Jal Mehta is a professor at the Harvard Graduate School of Education. His research explores the role of different forms of knowledge in tackling major social and political problems, particularly problems of human improvement. He has also written extensively on what it would take to improve American education, with a particular focus on the professionalization of teaching. Mehta is the author of The Allure of Order: High Hopes, Dashed Expectations and the Troubled Quest to Remake American Schooling (New York: Oxford University Press, 2013), the co-author of In Search of Deeper Learning: The Quest to Remake the American High School (Cambridge: Harvard University Press, 2019), the co-editor of Education in a New Society: Renewing the Sociology of Education (Chicago: University of Chicago Press, 2018), and the co-editor of The Futures of School Reform (Cambridge: Harvard Education Press, 2012).

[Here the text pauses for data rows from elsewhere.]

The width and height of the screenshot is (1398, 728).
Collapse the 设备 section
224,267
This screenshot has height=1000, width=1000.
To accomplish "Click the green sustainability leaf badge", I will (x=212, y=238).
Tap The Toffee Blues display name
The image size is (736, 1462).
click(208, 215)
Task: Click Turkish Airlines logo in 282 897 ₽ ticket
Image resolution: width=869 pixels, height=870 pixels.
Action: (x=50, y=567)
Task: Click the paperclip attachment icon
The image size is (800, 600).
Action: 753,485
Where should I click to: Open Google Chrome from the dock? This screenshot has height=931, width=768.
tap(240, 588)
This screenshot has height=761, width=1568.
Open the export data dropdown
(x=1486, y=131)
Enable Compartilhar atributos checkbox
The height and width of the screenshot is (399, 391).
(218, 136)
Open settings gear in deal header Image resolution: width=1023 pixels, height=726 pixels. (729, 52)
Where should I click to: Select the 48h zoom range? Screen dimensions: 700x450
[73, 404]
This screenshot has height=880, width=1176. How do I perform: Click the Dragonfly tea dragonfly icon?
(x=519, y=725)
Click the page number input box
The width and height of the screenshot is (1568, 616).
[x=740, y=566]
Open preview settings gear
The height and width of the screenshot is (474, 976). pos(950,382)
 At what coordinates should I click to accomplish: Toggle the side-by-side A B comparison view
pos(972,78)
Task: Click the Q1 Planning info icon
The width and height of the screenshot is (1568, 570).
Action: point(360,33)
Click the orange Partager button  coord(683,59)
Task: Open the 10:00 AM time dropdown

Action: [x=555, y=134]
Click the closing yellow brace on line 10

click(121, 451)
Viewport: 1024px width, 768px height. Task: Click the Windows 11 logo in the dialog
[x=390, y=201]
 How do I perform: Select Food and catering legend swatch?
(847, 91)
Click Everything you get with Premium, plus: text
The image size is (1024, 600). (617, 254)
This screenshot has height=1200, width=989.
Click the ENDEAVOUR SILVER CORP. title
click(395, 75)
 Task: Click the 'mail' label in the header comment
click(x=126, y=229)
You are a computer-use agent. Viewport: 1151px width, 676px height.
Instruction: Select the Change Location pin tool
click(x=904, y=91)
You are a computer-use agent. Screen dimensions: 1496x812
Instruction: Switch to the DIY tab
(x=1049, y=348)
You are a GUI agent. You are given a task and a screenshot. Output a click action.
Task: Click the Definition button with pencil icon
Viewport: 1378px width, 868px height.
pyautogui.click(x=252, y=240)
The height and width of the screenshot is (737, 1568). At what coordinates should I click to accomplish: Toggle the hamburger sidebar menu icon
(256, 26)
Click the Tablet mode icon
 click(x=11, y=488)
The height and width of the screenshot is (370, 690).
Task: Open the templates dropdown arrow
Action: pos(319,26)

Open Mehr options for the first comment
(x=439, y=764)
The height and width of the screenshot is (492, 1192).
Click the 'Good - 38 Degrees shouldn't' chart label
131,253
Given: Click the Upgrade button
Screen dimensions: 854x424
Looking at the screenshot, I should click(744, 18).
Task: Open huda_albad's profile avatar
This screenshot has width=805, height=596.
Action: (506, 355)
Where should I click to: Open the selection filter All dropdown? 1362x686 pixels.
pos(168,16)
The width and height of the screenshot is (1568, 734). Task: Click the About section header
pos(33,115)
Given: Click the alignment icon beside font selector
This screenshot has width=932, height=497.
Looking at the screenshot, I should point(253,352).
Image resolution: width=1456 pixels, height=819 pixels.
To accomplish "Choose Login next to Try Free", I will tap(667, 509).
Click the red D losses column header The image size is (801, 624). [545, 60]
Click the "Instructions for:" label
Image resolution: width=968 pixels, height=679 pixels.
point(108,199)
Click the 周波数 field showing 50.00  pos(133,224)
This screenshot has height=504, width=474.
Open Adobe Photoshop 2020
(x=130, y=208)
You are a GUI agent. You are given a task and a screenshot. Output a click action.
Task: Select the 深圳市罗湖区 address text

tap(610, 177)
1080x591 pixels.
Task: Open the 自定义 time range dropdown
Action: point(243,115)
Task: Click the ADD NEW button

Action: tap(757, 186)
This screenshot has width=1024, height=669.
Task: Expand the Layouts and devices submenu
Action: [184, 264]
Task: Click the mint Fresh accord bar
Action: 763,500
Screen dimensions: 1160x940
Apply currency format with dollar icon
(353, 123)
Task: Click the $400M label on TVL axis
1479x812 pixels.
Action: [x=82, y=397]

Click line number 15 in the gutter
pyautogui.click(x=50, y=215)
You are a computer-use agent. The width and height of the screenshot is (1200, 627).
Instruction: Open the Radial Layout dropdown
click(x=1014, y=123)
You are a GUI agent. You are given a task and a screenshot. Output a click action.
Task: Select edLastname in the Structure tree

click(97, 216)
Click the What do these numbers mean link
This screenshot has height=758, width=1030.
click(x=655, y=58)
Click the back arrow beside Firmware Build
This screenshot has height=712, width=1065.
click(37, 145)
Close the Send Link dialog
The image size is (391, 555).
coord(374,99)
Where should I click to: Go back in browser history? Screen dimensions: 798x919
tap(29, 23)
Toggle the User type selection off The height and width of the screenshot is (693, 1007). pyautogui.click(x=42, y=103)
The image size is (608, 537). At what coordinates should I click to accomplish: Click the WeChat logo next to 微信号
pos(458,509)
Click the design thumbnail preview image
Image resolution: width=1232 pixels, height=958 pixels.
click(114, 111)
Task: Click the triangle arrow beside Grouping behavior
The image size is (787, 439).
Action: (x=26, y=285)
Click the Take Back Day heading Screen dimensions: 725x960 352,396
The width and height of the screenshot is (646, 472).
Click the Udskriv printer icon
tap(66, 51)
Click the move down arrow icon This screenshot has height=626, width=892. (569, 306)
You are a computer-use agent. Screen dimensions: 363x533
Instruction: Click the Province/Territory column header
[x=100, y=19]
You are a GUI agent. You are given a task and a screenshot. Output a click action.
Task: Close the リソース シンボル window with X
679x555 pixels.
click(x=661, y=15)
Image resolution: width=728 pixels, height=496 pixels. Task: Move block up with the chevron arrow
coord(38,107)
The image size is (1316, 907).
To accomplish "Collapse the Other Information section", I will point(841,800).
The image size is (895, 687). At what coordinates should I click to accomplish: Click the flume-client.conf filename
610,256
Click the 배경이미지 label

Justin Reich is an assistant professor of digital media in the Comparative Media Studies/Writing department at MIT and the director of the Teaching Systems Lab. He is the author of Failure to Disrupt: Why Technology Alone Can’t Transform Education, and the host of the TeachLab Podcast. He earned his doctorate from the Harvard Graduate School of Education and was the Richard L. Menschel HarvardX Research Fellow. He is a past Fellow at the Berkman-Klein Center for Internet and Society. His writings have been published in Science, Proceedings of the National Academy of Sciences, Washington Post, The Atlantic, and other scholarly journals and public venues. He started his career as a high school history teacher, and coach of wrestling and outdoor adventure activities.